Sands MacSwineys
- Founded: 1986
| Home colours |

= Sands MacSwineys GFC =

Gaelic football club in Scotland

Sands MacSwineys Gaelic Football Club is a Gaelic football team formed in 1986 and based in the Lanarkshire town of Coatbridge, Scotland. It is the longest running GAA club in Scotland. The club plays its home matches at St Ambrose Gaelic Ground.

== History ==
Sands MacSwineys were founded in 1986, being named using an amalgam of the names of hunger strikers Bobby Sands and Terence MacSwiney. The club was formed out of the Pearse Harps club in Glasgow when Coatbridge-based players within Pearce Harps setup felt "it would be more appropriate to give birth to a more local based team in an area previously renowned for its Gaelic sports activities".

== Honours ==
In Sands' first season in existence the club went all the way 1986 final of the Glasgow Championship before being beaten by St Patrick's.
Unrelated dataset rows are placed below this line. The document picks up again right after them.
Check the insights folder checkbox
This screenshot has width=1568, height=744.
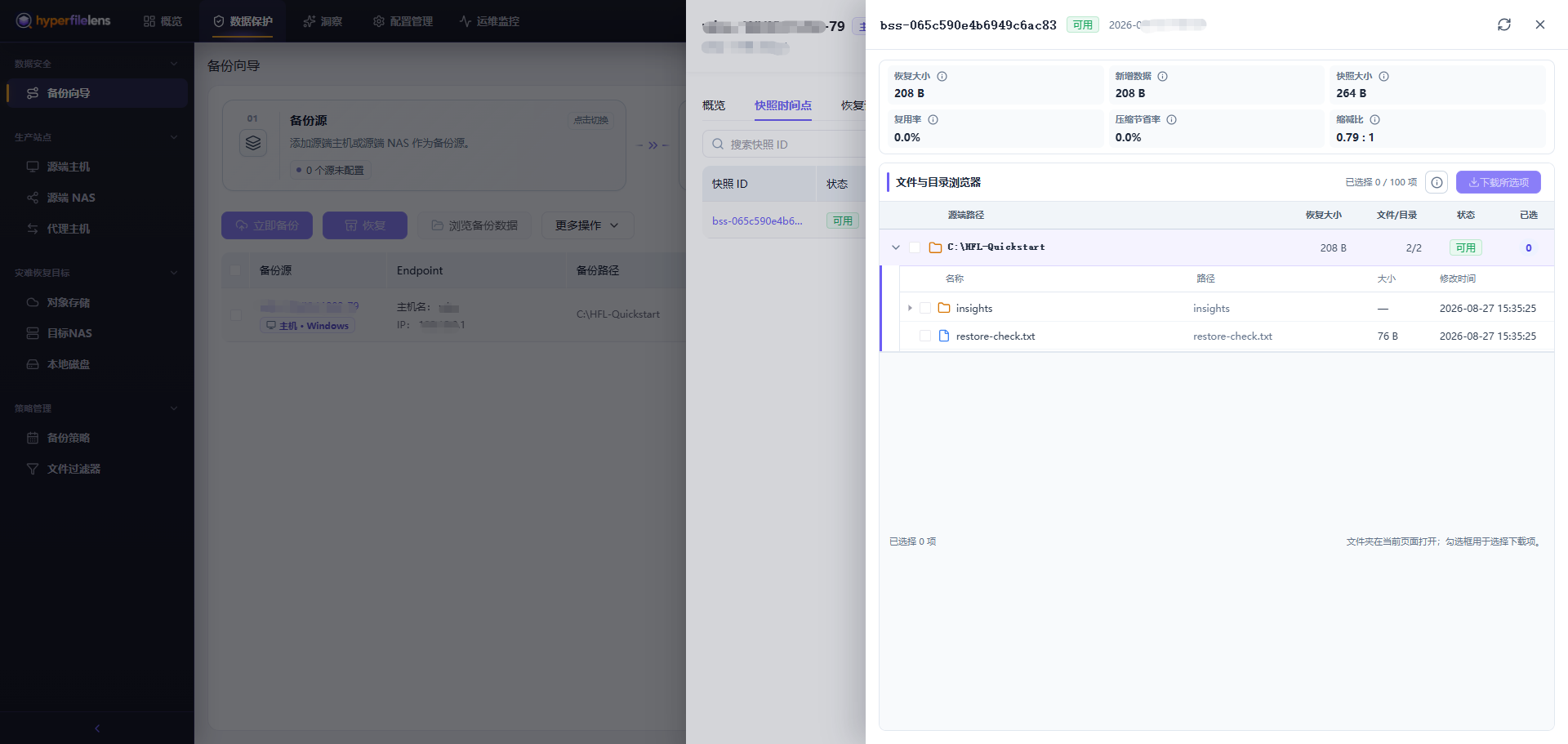pyautogui.click(x=925, y=308)
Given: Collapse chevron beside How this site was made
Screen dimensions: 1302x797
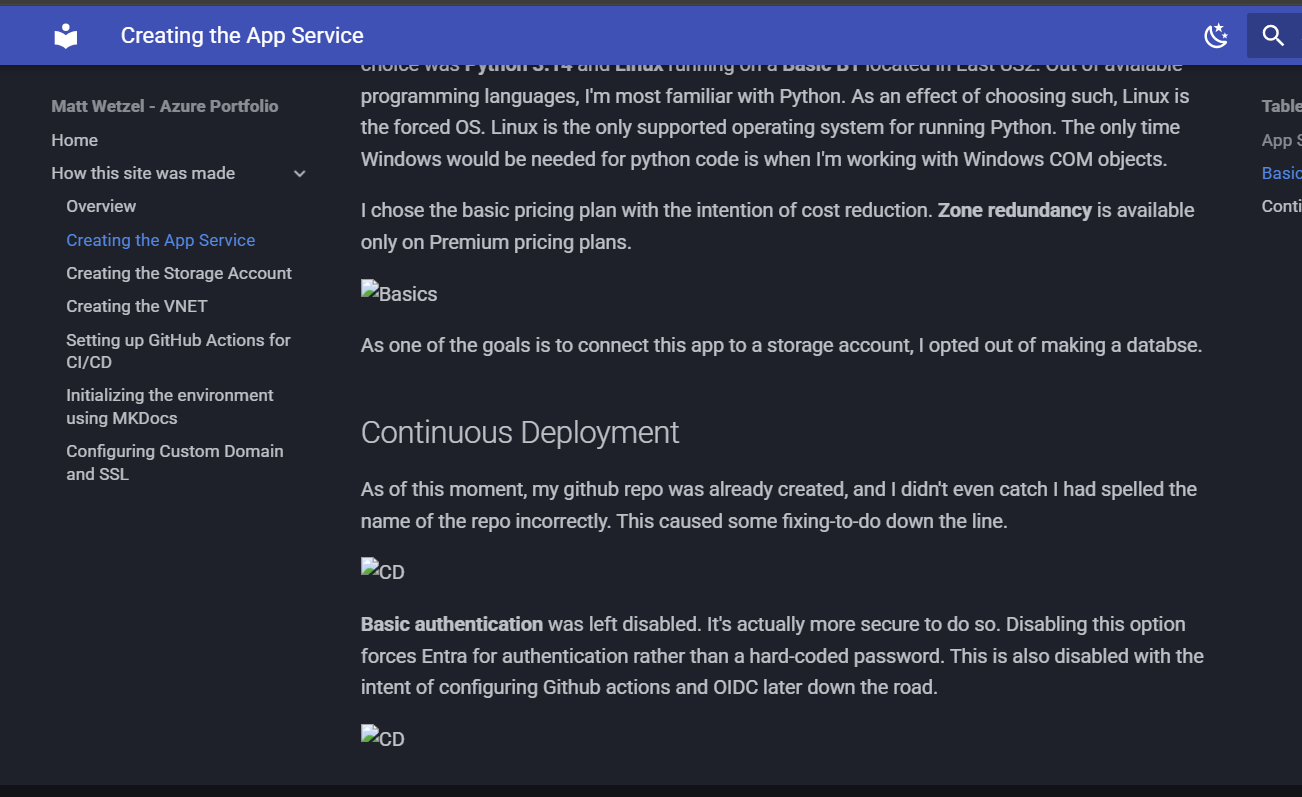Looking at the screenshot, I should click(299, 174).
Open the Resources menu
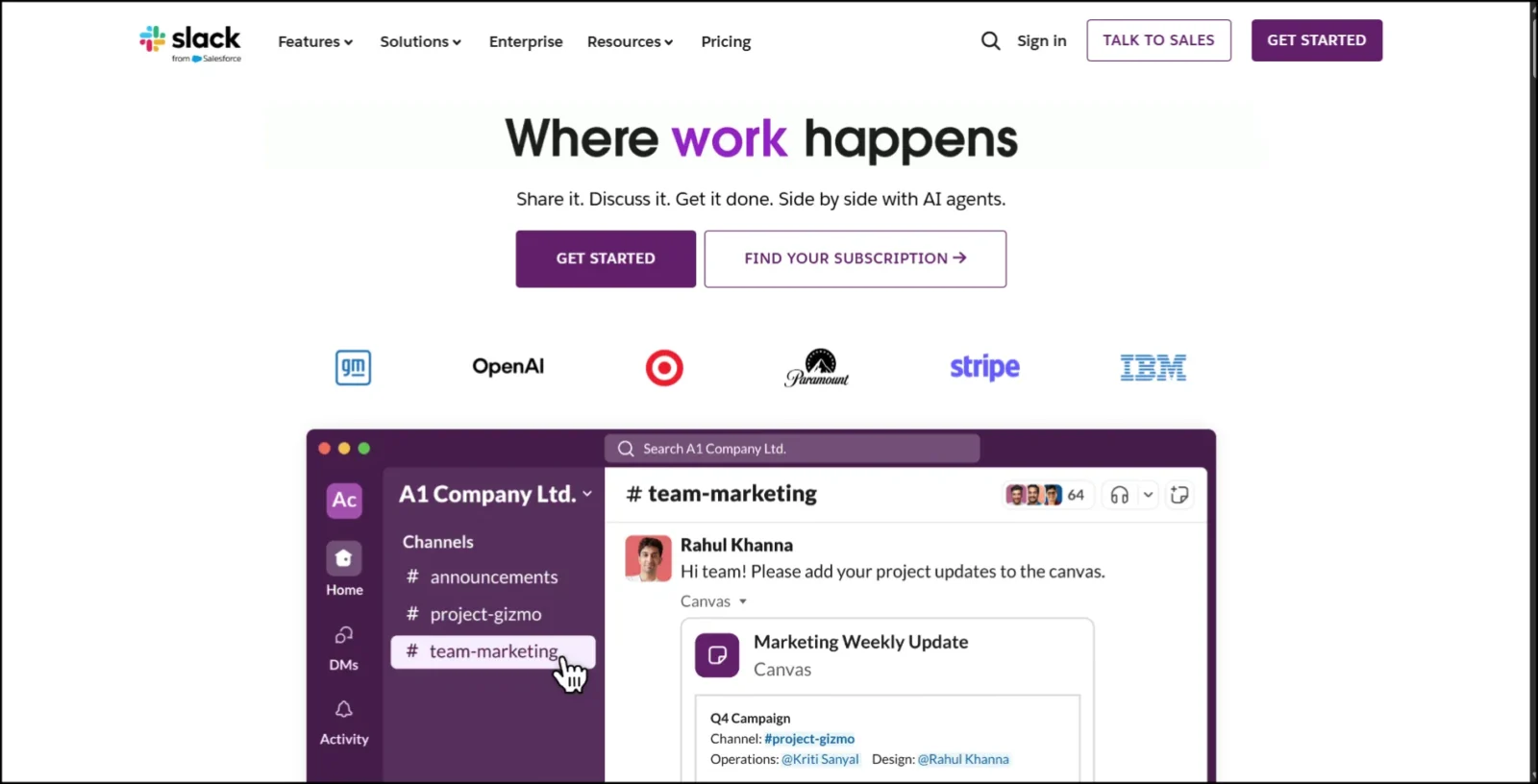The height and width of the screenshot is (784, 1538). [x=630, y=41]
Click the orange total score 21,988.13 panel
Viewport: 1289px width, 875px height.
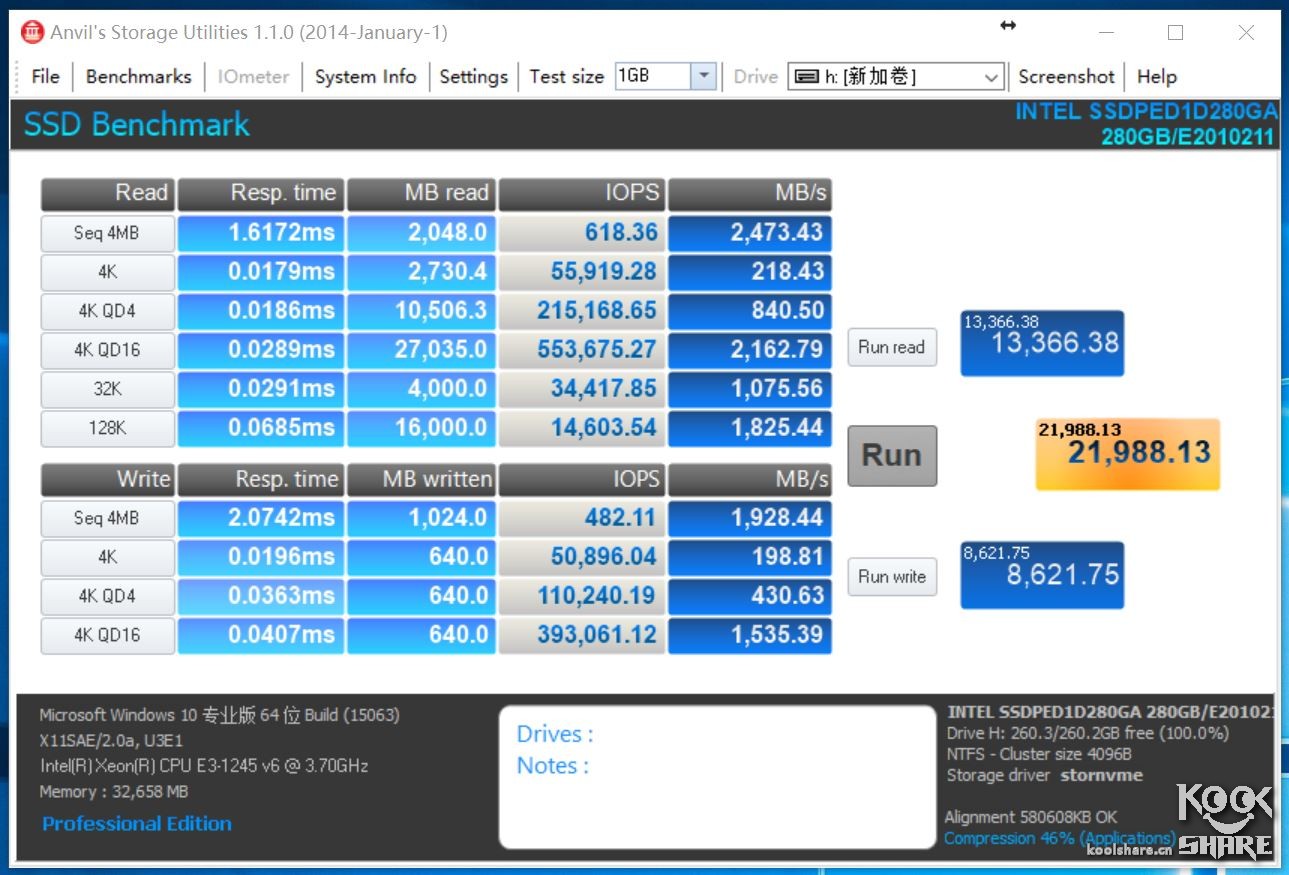1127,454
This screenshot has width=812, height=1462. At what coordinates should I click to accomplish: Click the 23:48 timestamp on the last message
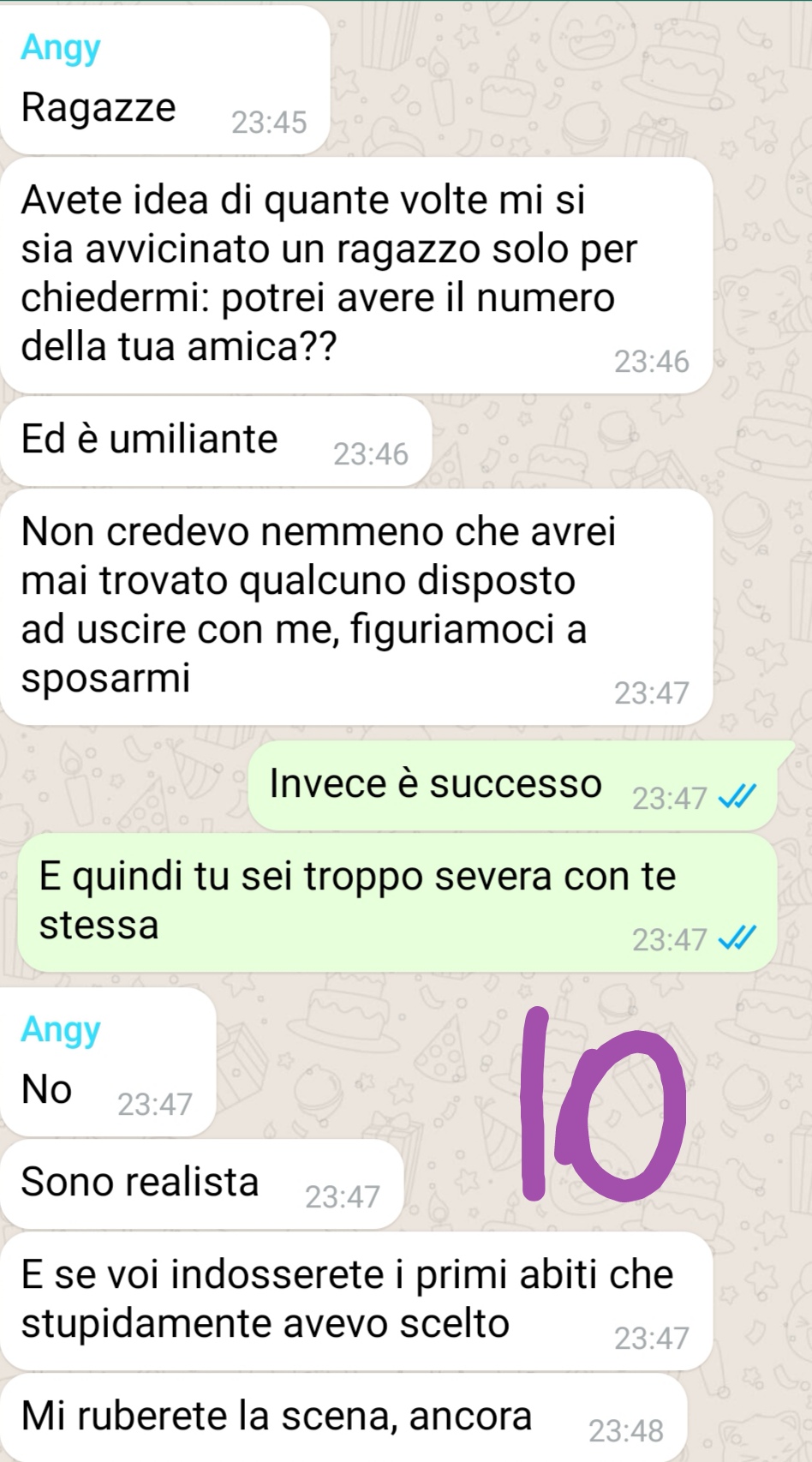coord(626,1430)
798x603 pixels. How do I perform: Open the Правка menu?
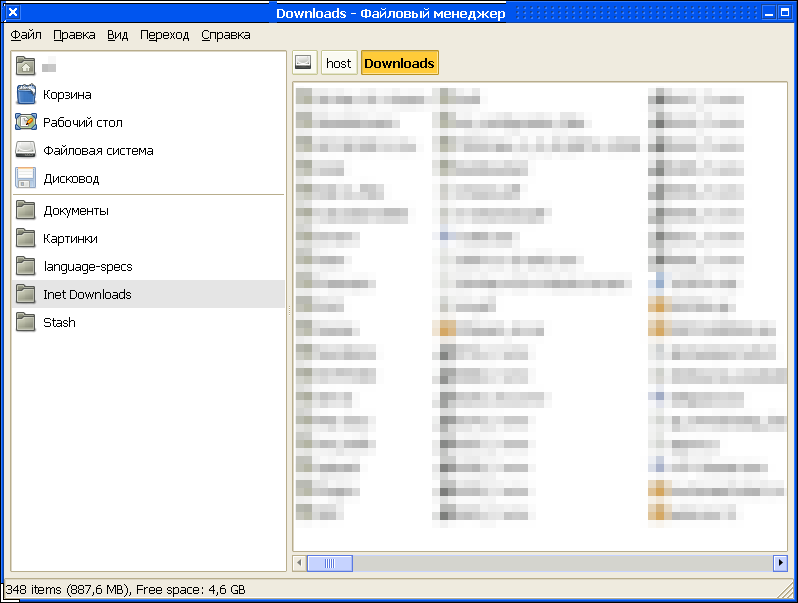(x=74, y=35)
In 1988 Sands won their first major trophy, the Ó Fiaich Cup. The Ó Fiaich Cup was brought back to Coatbridge again in 1996. Sands MacSwineys won the Championship in 1990, 1991 and 1999, and have also won the Pearse Cup. Sands' also won the League two years in succession, 1998 and 1999. The club would go on to win the inaugural Junior Championship in 2015.

The GAA currently have a full-time development officer based in Coatbridge.